▶ **Work to do**
Rewrite the entries from the start through the line containing "pyautogui.click(x=11, y=134)", replacing "checkbox" with "check box" and changing nothing else. Omit the pictures from your answer.

>> begin The records

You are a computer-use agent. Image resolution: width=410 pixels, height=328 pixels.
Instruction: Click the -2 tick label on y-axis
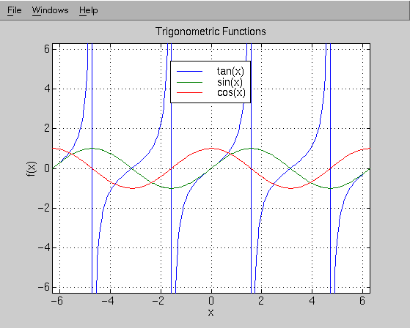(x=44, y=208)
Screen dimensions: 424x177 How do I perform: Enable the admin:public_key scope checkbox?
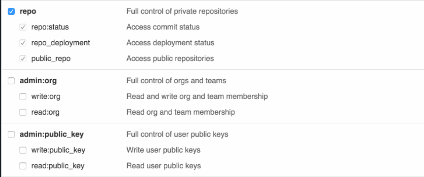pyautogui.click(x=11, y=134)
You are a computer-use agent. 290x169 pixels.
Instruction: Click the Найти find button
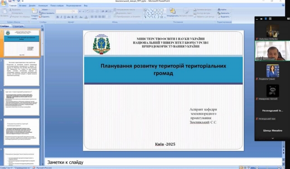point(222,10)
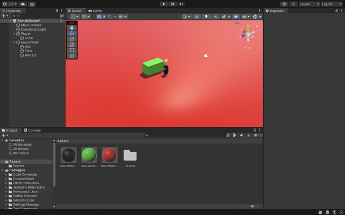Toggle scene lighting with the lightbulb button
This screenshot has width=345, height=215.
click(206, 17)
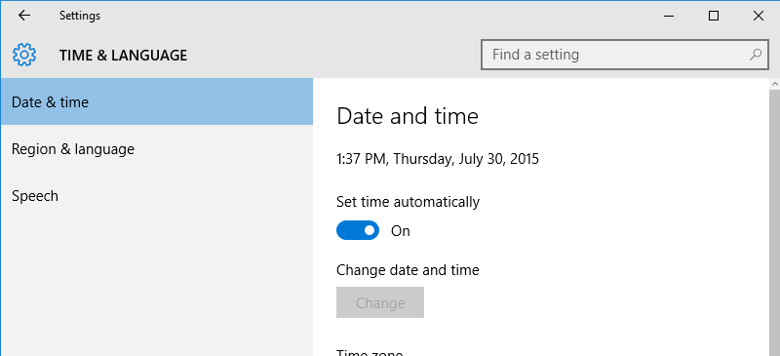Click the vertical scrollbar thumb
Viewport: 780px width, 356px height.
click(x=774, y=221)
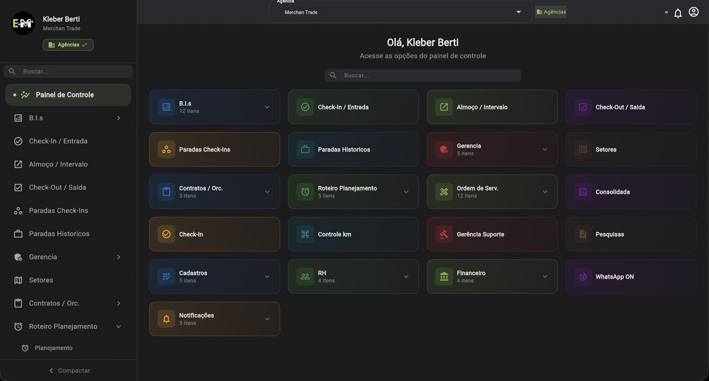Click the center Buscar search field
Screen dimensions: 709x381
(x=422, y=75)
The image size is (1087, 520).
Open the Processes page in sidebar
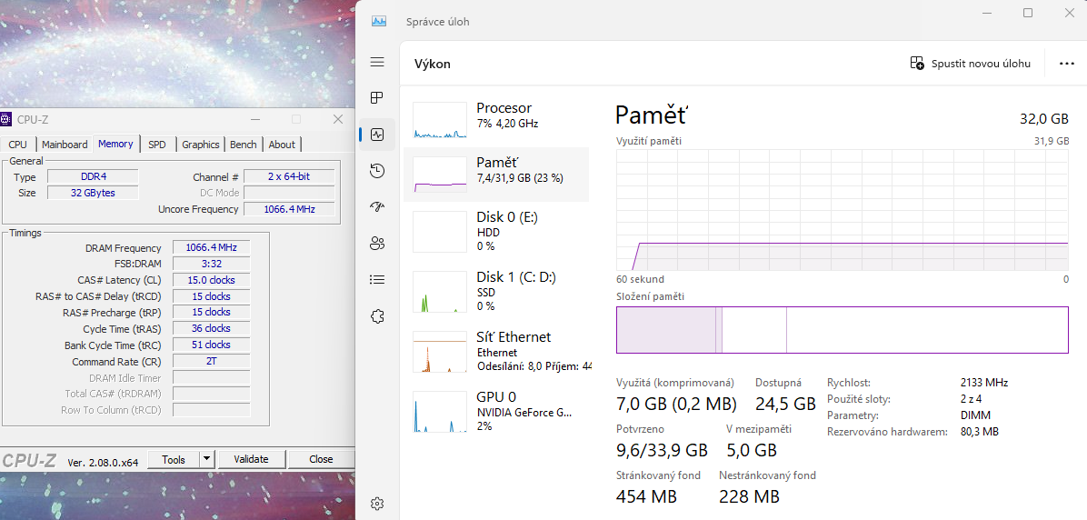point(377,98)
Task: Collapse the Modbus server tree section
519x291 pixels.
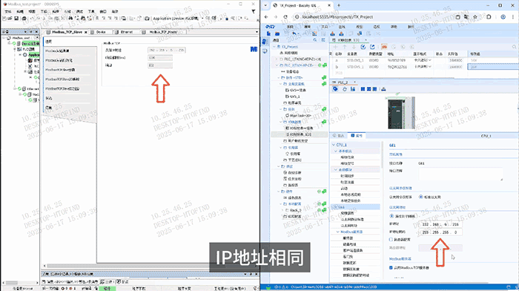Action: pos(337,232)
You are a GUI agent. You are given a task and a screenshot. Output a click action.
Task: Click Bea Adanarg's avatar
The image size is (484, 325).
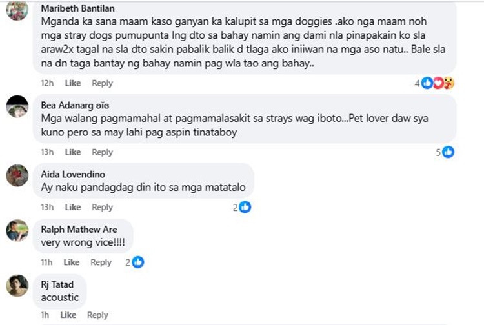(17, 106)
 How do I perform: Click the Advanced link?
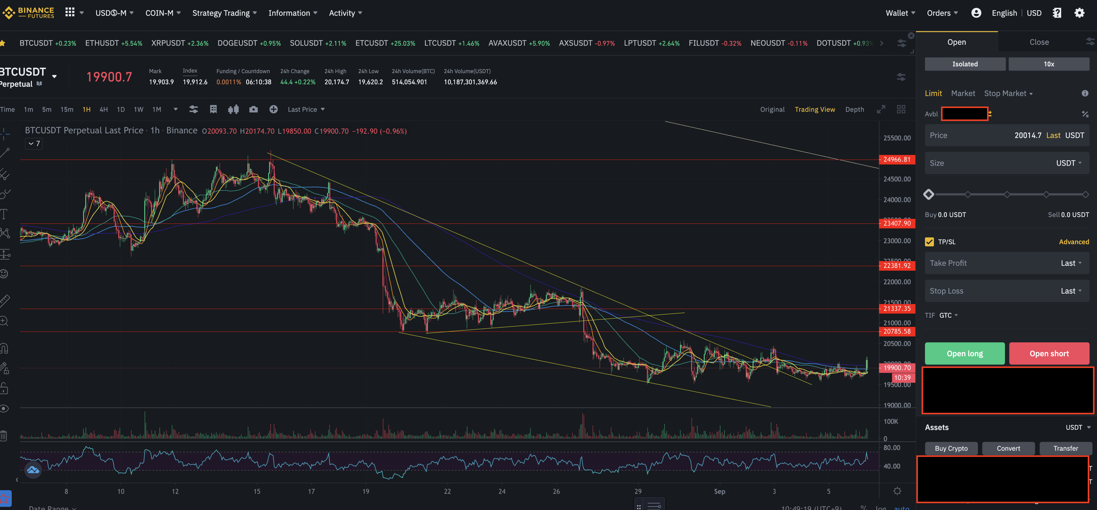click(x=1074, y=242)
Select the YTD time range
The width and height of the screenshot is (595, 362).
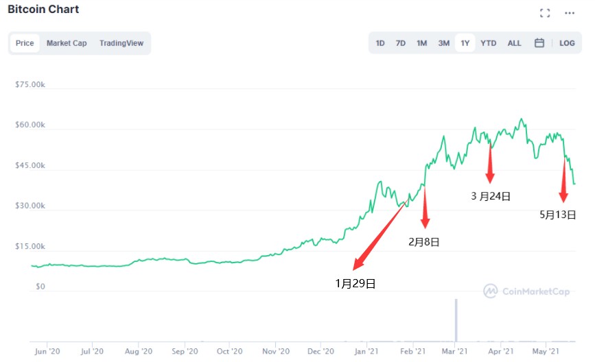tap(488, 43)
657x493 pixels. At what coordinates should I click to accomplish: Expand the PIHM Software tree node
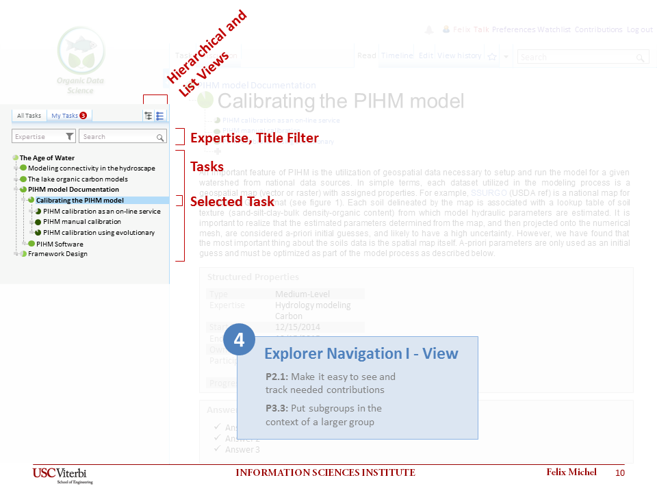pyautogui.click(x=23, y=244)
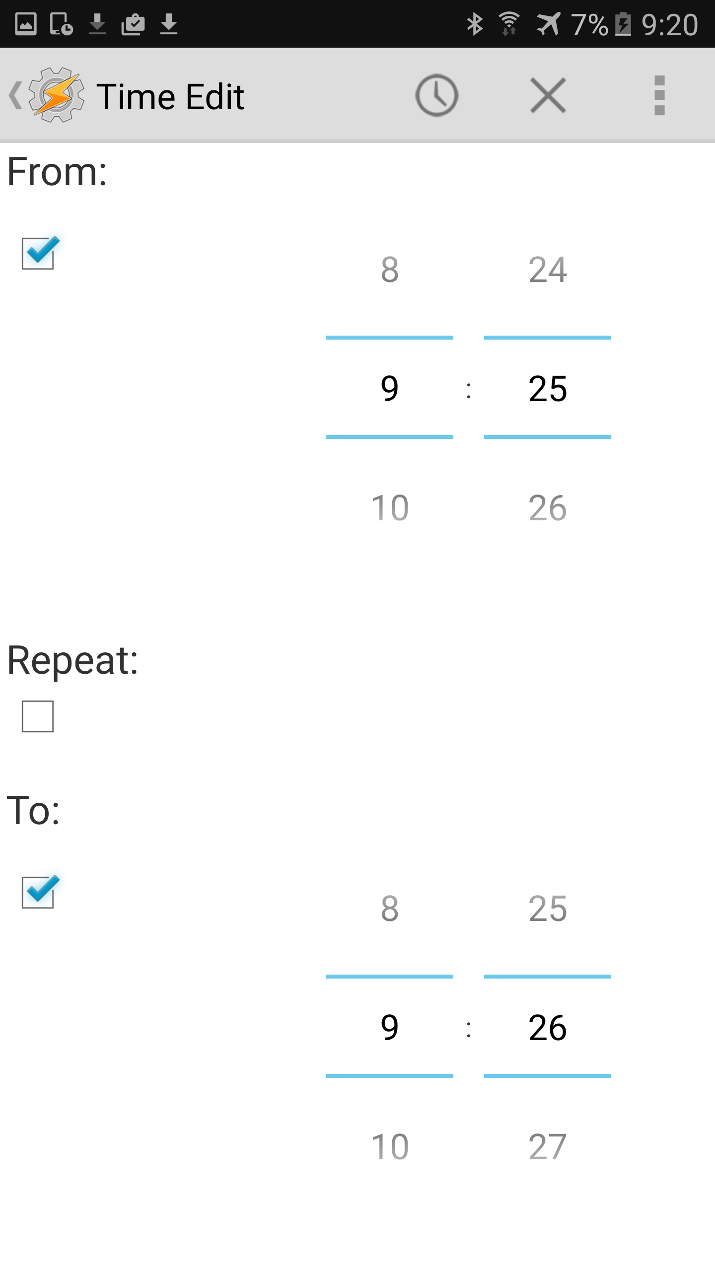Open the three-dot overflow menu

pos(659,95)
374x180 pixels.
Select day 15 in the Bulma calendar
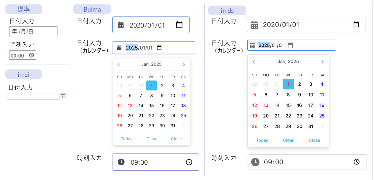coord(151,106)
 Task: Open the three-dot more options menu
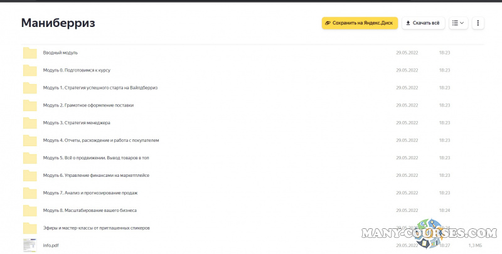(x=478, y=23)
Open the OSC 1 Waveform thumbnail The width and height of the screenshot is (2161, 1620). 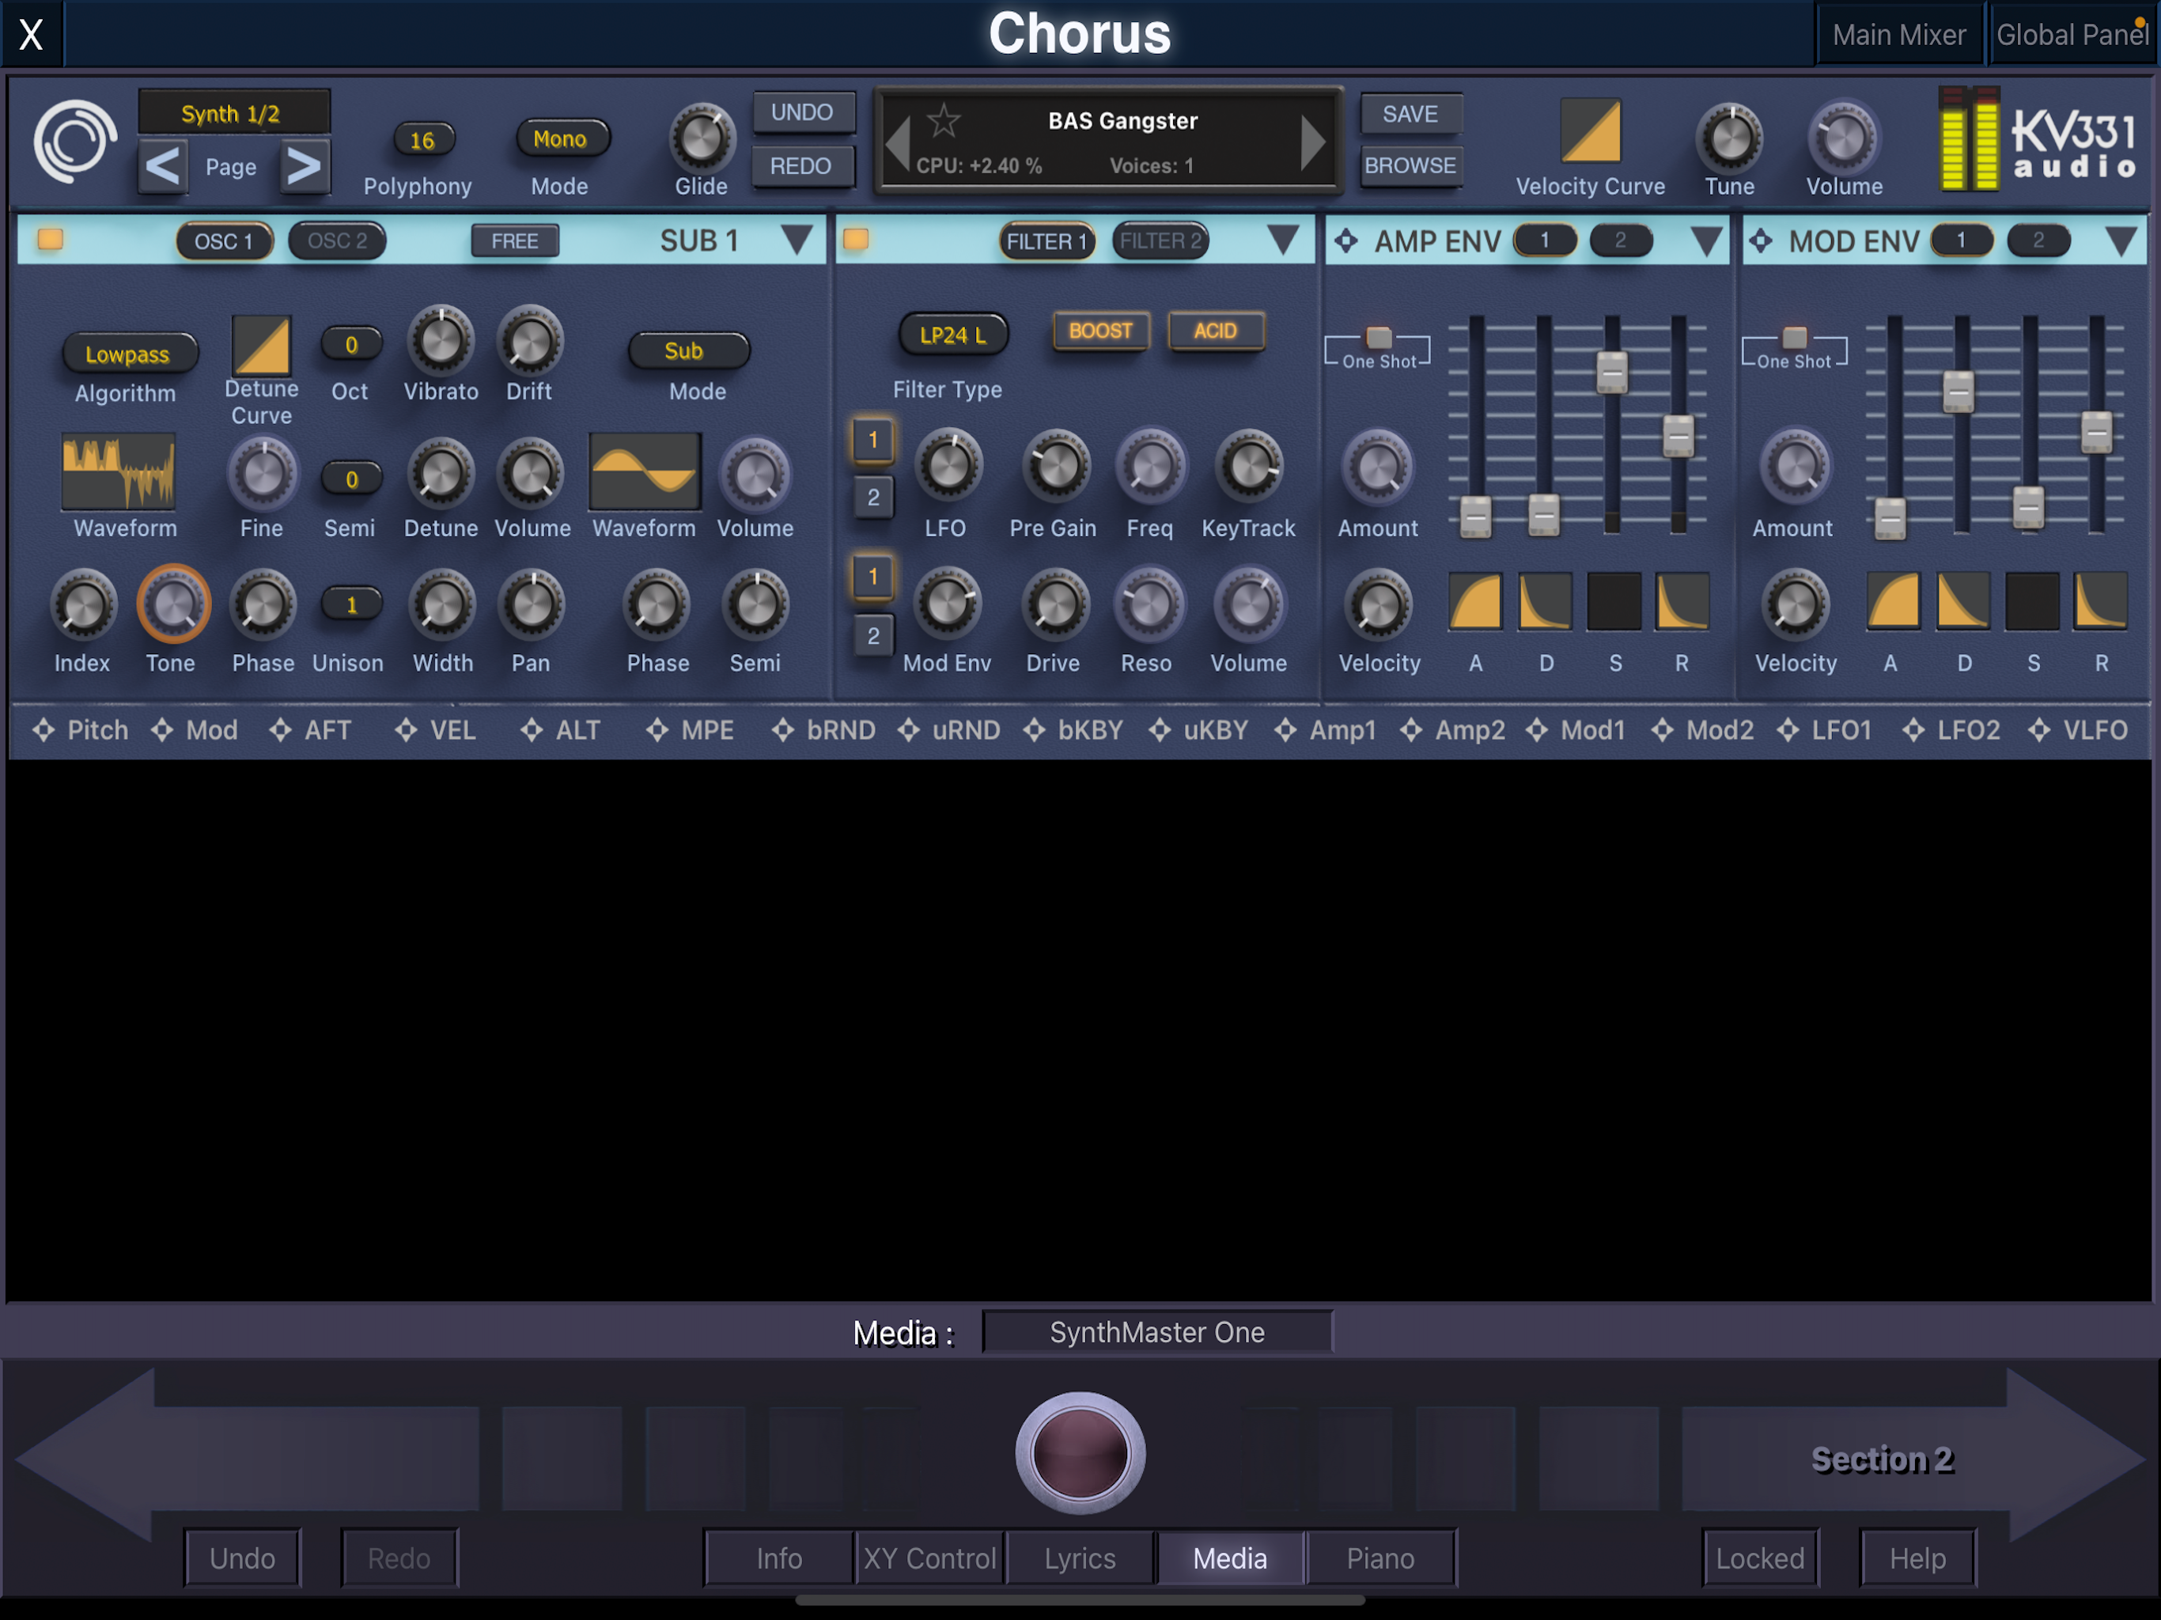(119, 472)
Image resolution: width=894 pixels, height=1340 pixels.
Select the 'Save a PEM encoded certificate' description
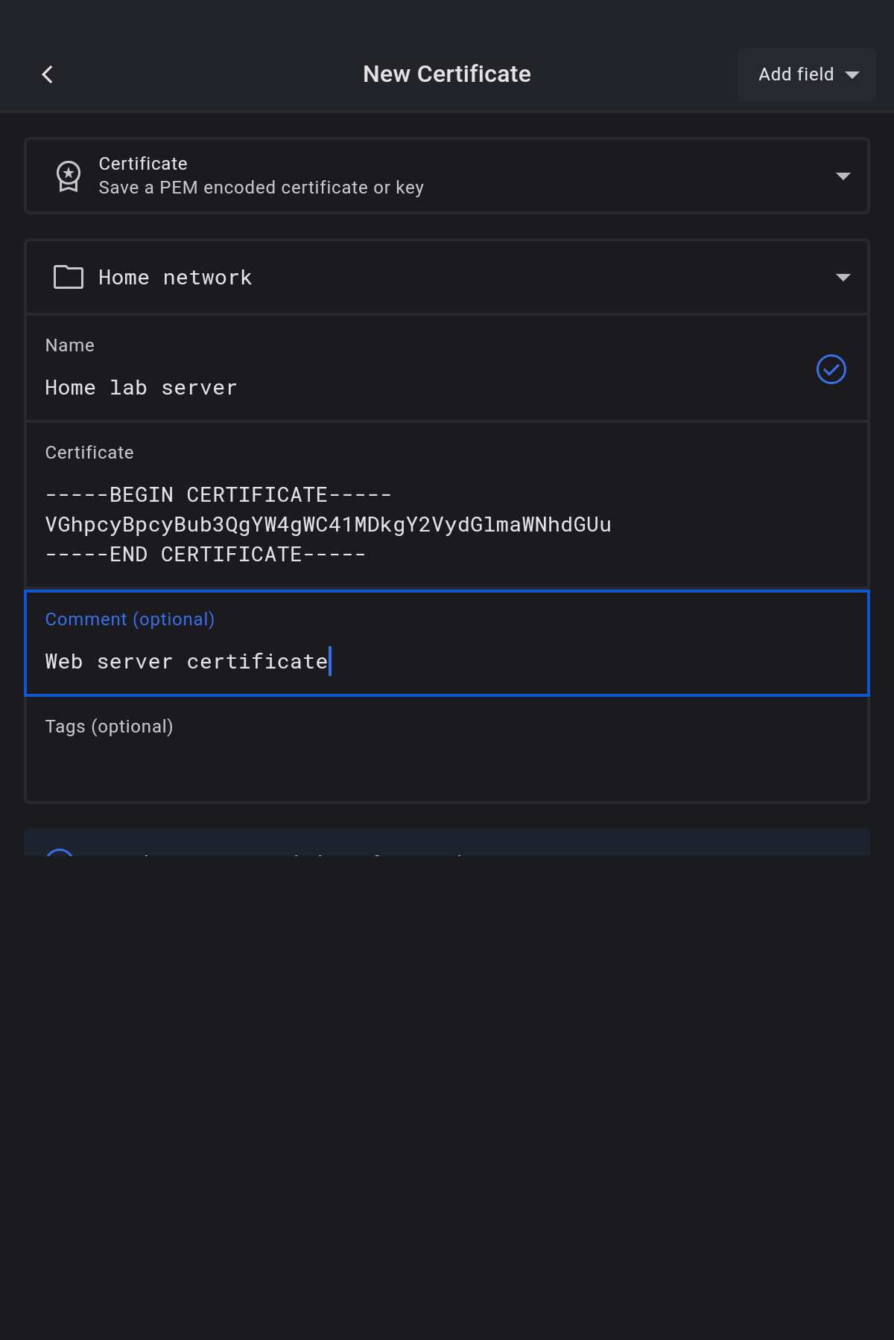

>> end The records

▶ **The reply**
You are a computer-use agent. Image resolution: width=410 pixels, height=328 pixels.
Instruction: Click the -2 tick label on y-axis
(x=44, y=208)
Screen dimensions: 424x177 How do I perform: Enable the admin:public_key scope check box?
pyautogui.click(x=11, y=134)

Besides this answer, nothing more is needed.